Once I really assimilated and believed that, along with many other equally startling revelations Mr. Carr explained, I ended up quitting before I had planned, and have remained smoke free for over 6 months. I am no longer a hypocrite or setting a bad example for my children, or blowing off questions I can't answer. And my husband is more than happy to kiss me now! ;-) Sure there are still times I want a cigarette, but thanks to reading Mr. Carr's book I can honestly say that I know I am happier and better off smoke-free than I ever was having even the most satisfying cigarette dangling out of my mouth. To bring back the poison ivy analogy: Remembering with fondness and longing how great that cigarette after dinner tasted is like remembering with fondness how good it felt to scratch that really itchy poison ivy! Sure it brought relief, but who in their right mind would want the torture of poison ivy just to experience the relief of scratching it? In order to truly enjoy a cigarette like you did when you were a non-smoker, you have to first get yourself re-addicted to nicotine. Otherwise, smoking is like scratching yourself when you're not itchy. Sure, maybe you could get some small (very small) pleasure from it, but at the risk--no--near *certainty*-- of your poison ivy coming back? No thank you!

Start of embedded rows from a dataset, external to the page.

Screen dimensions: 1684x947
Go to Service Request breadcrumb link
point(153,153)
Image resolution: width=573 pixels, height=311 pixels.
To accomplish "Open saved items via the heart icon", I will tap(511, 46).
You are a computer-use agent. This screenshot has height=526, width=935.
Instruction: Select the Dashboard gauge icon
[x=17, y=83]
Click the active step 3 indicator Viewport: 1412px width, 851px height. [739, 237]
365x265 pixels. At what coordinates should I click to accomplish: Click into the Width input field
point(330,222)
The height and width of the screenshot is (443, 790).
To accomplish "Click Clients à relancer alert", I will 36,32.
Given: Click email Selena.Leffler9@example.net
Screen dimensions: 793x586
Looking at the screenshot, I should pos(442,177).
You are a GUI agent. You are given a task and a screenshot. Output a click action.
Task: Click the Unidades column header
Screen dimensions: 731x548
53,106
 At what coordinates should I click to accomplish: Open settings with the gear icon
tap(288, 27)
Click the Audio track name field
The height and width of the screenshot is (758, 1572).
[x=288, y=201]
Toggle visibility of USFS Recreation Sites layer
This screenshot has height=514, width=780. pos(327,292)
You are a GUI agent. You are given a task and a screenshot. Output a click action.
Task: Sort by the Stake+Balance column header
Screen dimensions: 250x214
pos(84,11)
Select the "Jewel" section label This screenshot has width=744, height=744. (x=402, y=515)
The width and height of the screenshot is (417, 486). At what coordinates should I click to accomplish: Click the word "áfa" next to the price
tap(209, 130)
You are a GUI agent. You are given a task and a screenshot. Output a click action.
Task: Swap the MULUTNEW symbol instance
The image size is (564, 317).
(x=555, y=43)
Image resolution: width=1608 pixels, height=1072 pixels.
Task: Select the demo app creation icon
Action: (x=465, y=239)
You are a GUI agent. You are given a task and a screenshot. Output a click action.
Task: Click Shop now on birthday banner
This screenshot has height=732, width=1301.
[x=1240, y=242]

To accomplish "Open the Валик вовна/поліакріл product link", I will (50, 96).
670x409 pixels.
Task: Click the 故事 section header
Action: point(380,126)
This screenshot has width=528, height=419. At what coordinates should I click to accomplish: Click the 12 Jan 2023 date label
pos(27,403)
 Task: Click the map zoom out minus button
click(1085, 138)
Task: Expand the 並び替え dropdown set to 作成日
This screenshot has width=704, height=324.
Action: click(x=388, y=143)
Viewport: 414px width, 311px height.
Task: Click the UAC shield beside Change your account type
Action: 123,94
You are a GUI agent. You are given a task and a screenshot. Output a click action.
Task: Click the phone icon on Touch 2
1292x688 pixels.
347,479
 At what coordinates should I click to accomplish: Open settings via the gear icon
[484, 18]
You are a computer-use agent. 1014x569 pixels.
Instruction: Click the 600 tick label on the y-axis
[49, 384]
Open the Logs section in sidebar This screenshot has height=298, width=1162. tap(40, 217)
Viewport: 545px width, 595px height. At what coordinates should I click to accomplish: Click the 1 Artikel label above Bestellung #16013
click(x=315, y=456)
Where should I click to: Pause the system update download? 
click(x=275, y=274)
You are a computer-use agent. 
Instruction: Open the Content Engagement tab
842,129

I truly don't think I would have gotten to this point if it hadn't been for Allen Carr's Easy Way for Women to Stop Smoking.



5 out of 5 stars Finally free!   December 4, 2006
 4 out of 4 found this review helpful

After having smoked on and off for over 40 years, I heard about the book in Good Housekeeping magazine. At the time, I wasn't smoking, but knew I'd probably start smoking again because I always have--even after 10 years once! I always thought of myself as an ex-smoker, never a non-smoker. This book showed me what a difference that little syllable is. I've read that a "self-help" book can't change you. In this case, that's completely false. Mr. Carr was a genius. Please read his book.